«La postura del PP fue la mejor demostración de la incoherencia en la que vive instalado, pues rechazó la misma iniciativa que ha aceptado en Extremadura y Aragón»
Se ha convertido en una escena recurrente en las últimas semanas: extensas colas de inmigrantes esperan en los alrededores de los servicios sociales para poder regularizar su situación. Esta situación, que podría corresponderse con prácticamente cualquier población de España, se ha repetido en Cartagena y pone aún más de manifiesto la necesidad de que los españoles sean los primeros en poder acceder a las ayudas y a los servicios públicos.

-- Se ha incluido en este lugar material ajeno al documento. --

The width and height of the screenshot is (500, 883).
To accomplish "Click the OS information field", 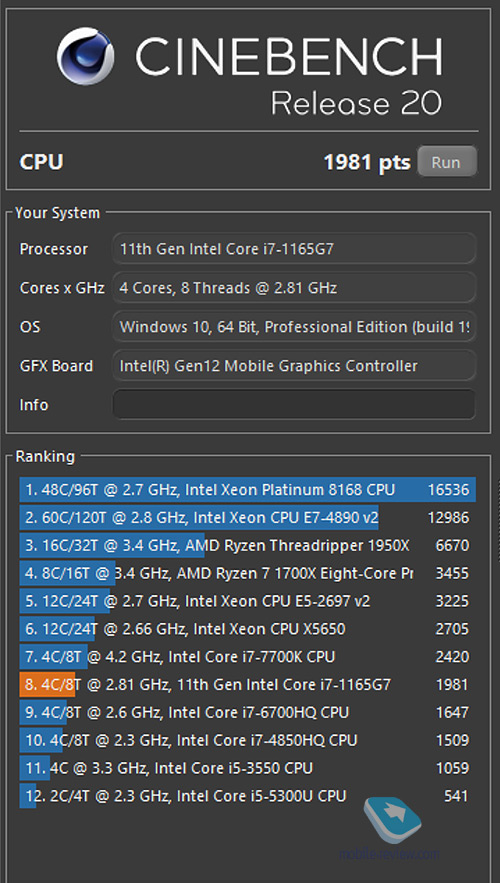I will click(294, 327).
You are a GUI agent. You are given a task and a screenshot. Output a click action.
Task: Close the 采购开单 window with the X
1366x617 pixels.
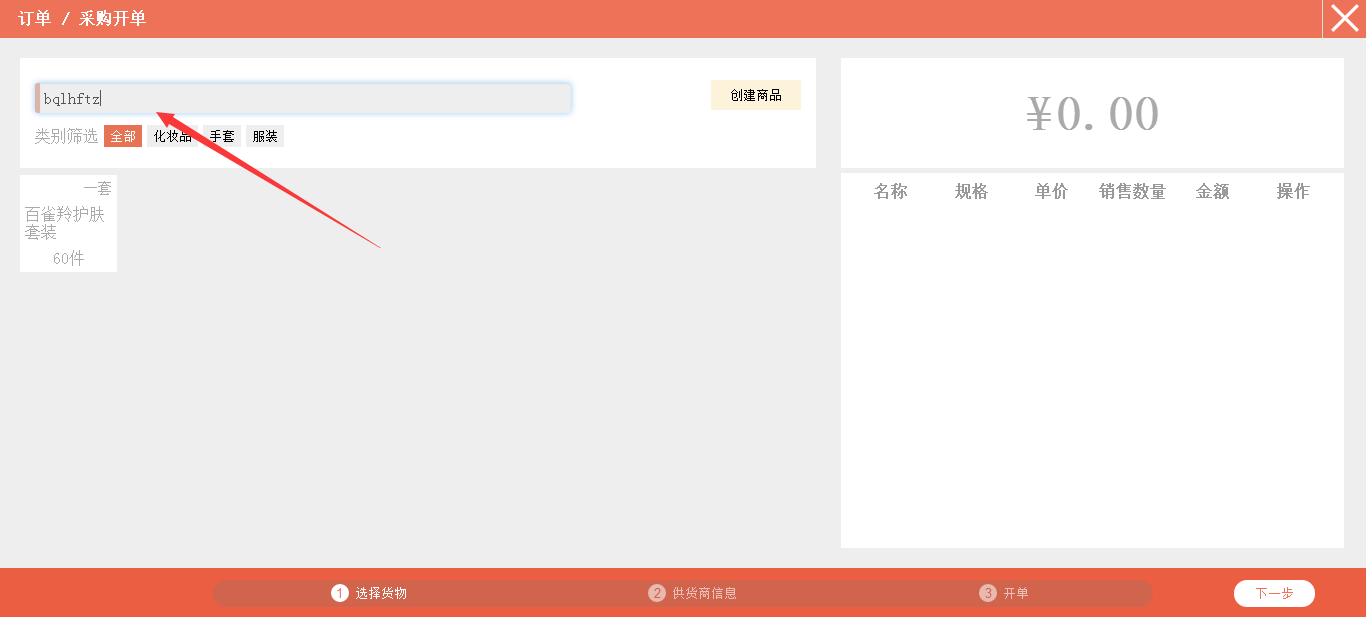pos(1344,18)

Es por ello por lo que VOX Cartagena presentó en el último Pleno una moción destinada a resolver este dramático panorama: la Prioridad Nacional. Sin embargo, el partido con sede en la calle Bambú se quedó solo defendiendo el sentido común más elemental. El PP presentó una enmienda, que fue la que terminó por votarse, y que recibió el visto bueno no solo de sus propios concejales, sino también de los no adscritos Beatriz Sánchez del Álamo y Diego Salinas. Ambos, tras abandonar el partido liderado por Abascal, estrenaban en esta sesión su condición de ‘nuevos fichajes’ por parte de la formación de Génova, pues contribuyeron con su disciplina de voto a que diversas iniciativas de los populares salieran adelante. Mediante este tipo de decisiones demuestran una evidente falta de lealtad a los principios por los que fueron votados y, por ende, traicionan también la confianza de los miles de electores que escogieron la lista de VOX como la que mejor representaba sus ideas. Queda claro que mantienen su acta de concejales únicamente con la esperanza de que, en las próximas elecciones, puedan formar parte de otro partido que les permita mantenerse en su sillón, como mínimo, otros cuatro años más.

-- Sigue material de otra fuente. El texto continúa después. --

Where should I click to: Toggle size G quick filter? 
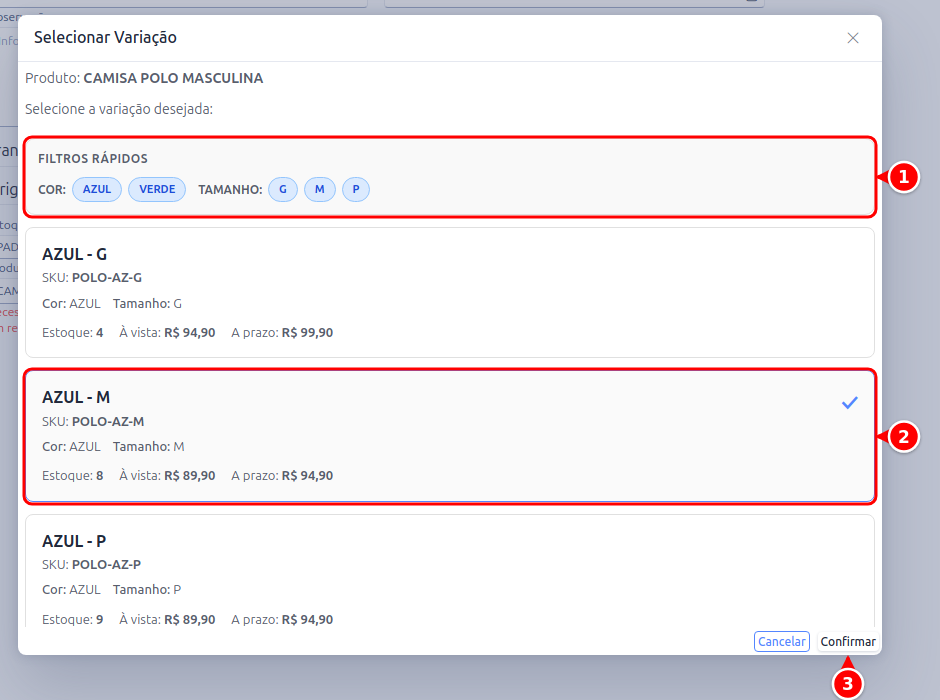click(283, 189)
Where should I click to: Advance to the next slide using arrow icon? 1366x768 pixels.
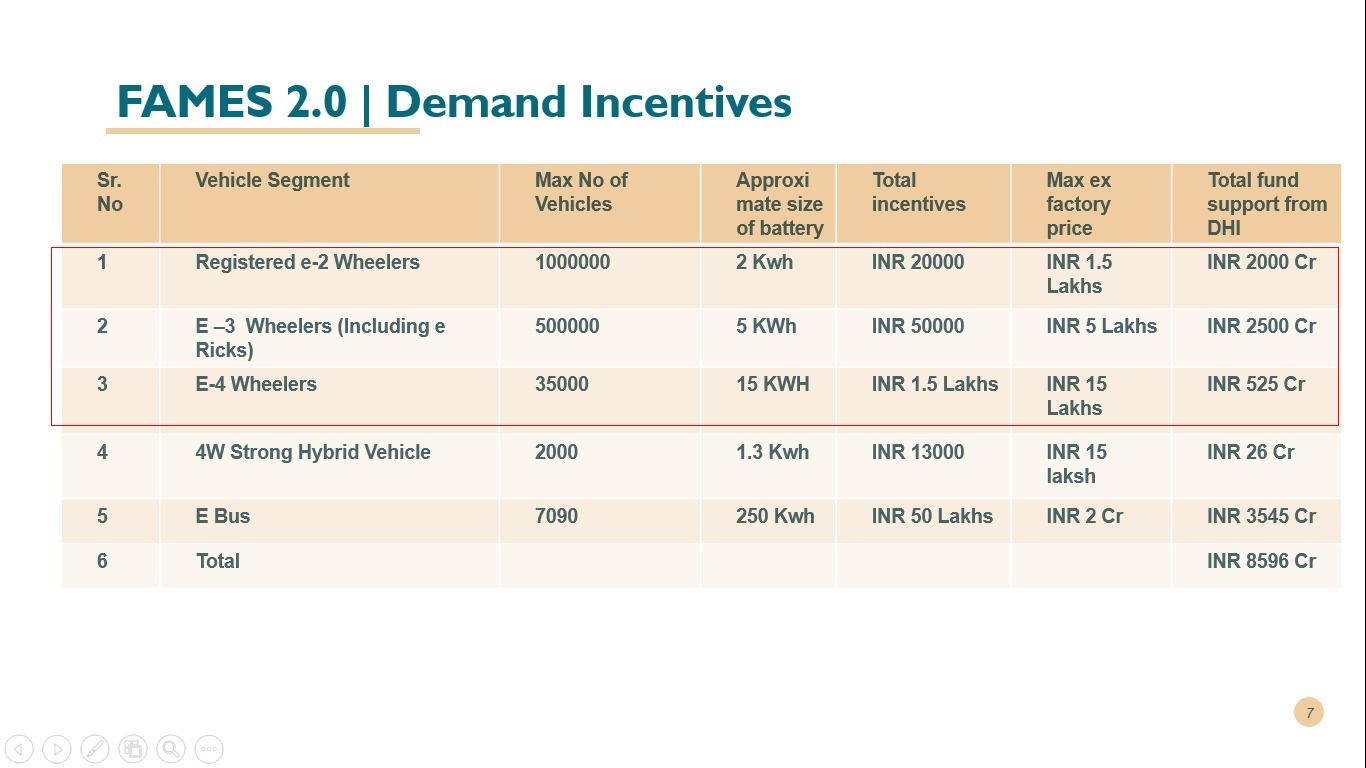57,749
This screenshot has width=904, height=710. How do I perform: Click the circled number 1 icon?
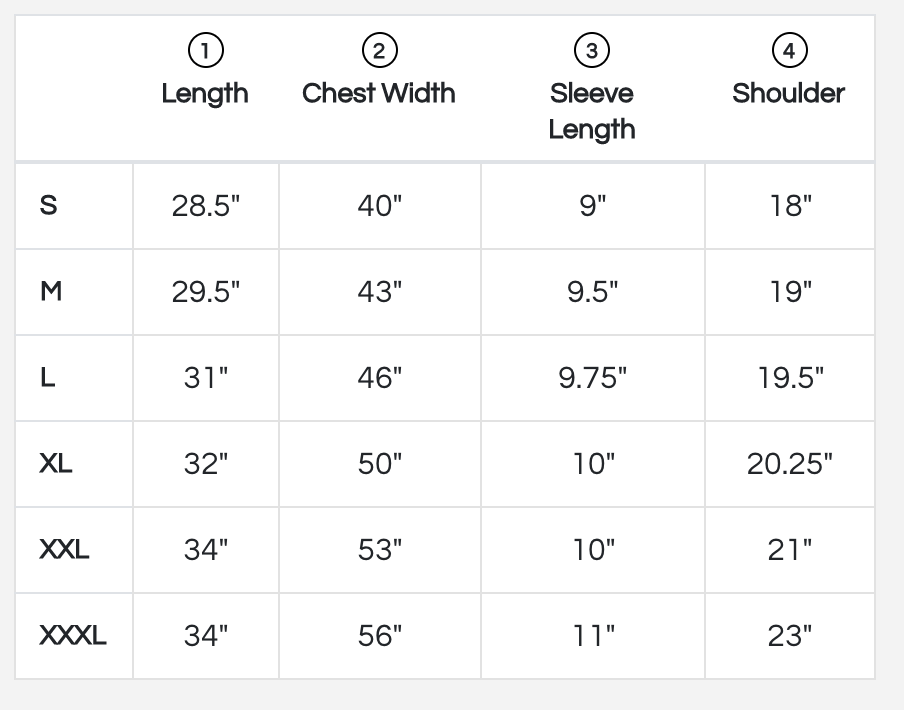click(x=205, y=49)
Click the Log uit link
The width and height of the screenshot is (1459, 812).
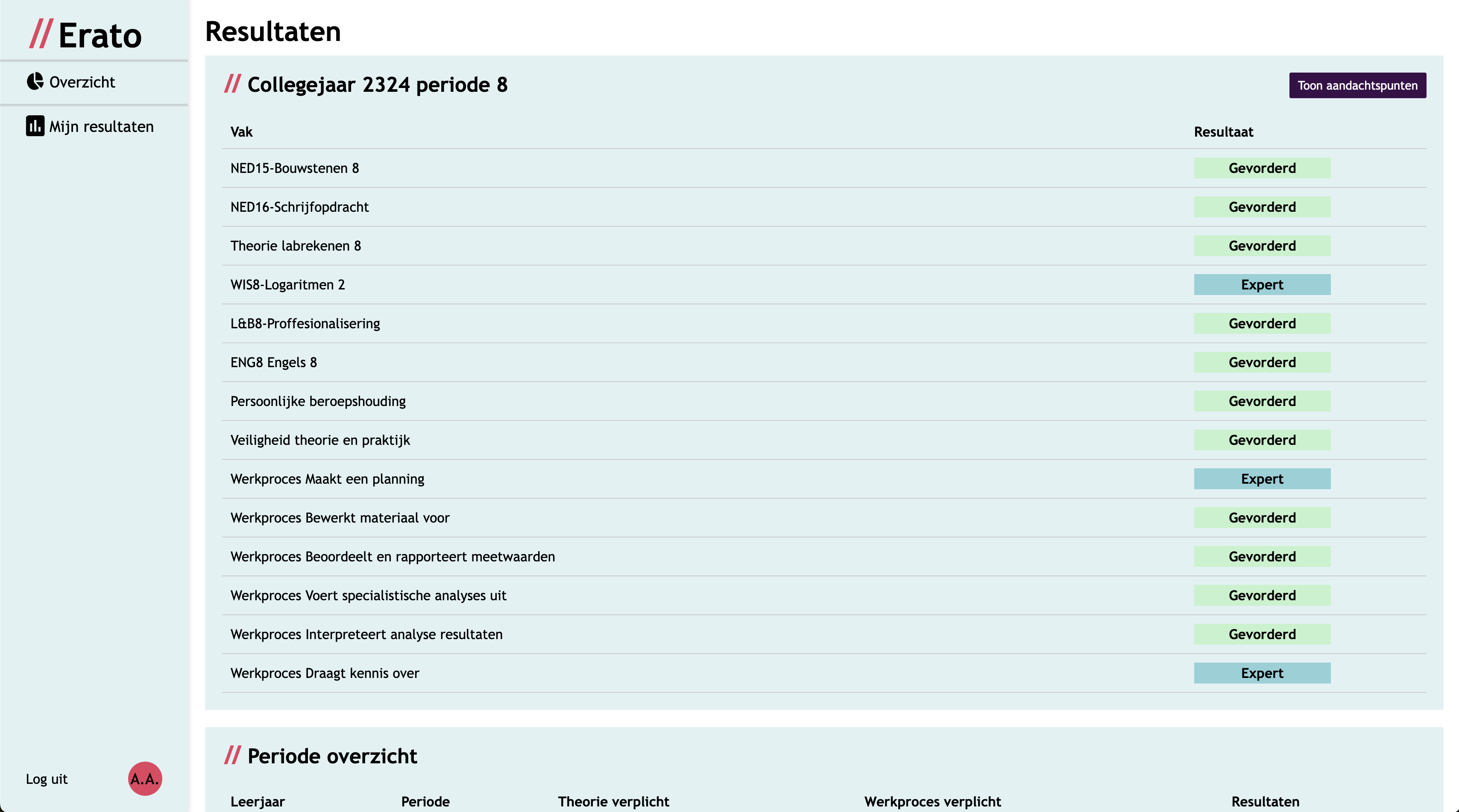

De igual forma, carece de coherencia la postura defendida por el Partido Popular: no solo ha sumado a su causa —con más conveniencia que convicción— a dos concejales que comenzaron la legislatura defendiendo otras ideas, sino que ha rechazado en Cartagena la misma iniciativa que, sin embargo, sí ha aceptado como propia en los pactos de Gobierno suscritos en Aragón y Extremadura.
Durante la exposición de la moción de la Prioridad Nacional, el portavoz de VOX Cartagena, Gonzalo López Pretel, aprovechó para reconocer “el esfuerzo sostenido de generaciones enteras de españoles” que construyeron el Estado del bienestar. Un conjunto de servicios públicos y municipales que “está sufriendo las consecuencias de un indiscriminado y desmesurado incremento de población”, de forma que estos se ven colapsados. De este modo, resulta necesario, aseguró, “instar al Gobierno de España y al Gobierno regional a repatriar todos los inmigrantes que se encuentren en nuestra nación de forma ilegal, así como establecer la prioridad nacional en el acceso a todas las ayudas, servicios públicos y programas de vivienda”. De igual forma, convino en que el Ejecutivo central debe revisar “y, en su caso, modificar y derogar el último decreto de la regularización, poniendo fin a este proceso que genera un fatídico efecto llamada”.
López Pretel también criticó la “instrumentalización política” de la religión cristiana de la que se valió el PSOE en la moción presentada en “supuesta defensa” del Papa León XIV. Una banalización que no fue óbice para que el Partido Popular se posicionara junto a los socialistas y acabara votando en favor de dicha iniciativa. El portavoz de VOX recordó que los de Ferraz llevan años “impulsando políticas abiertamente contrarias a la doctrina de la Iglesia”, como son las legislaciones a favor de la eutanasia y el aborto o el cuestionamiento de la presencia pública de elementos relacionados con la fe católica.
Por último, el también vicealcalde de Cartagena aprovechó para denunciar “la interpretación interesada y tergiversada de unas palabras para construir un relato político”, en referencia a las declaraciones del diputado Antonio Martínez Nieto que fueron objeto de debate en el Pleno. “Él mismo ha aclarado que se refería a una lucha dentro del marco democrático. Y eso, señorías, no solo es legítimo, sino consustancial al debate político”, añadió. Sin embargo, una vez más, el PP se significó junto al PSOE, evidenciando que la única manera de distinguir a un partido de otro de otro es el color —azul o rojo— que rodea sus siglas y no tanto sus posturas políticas.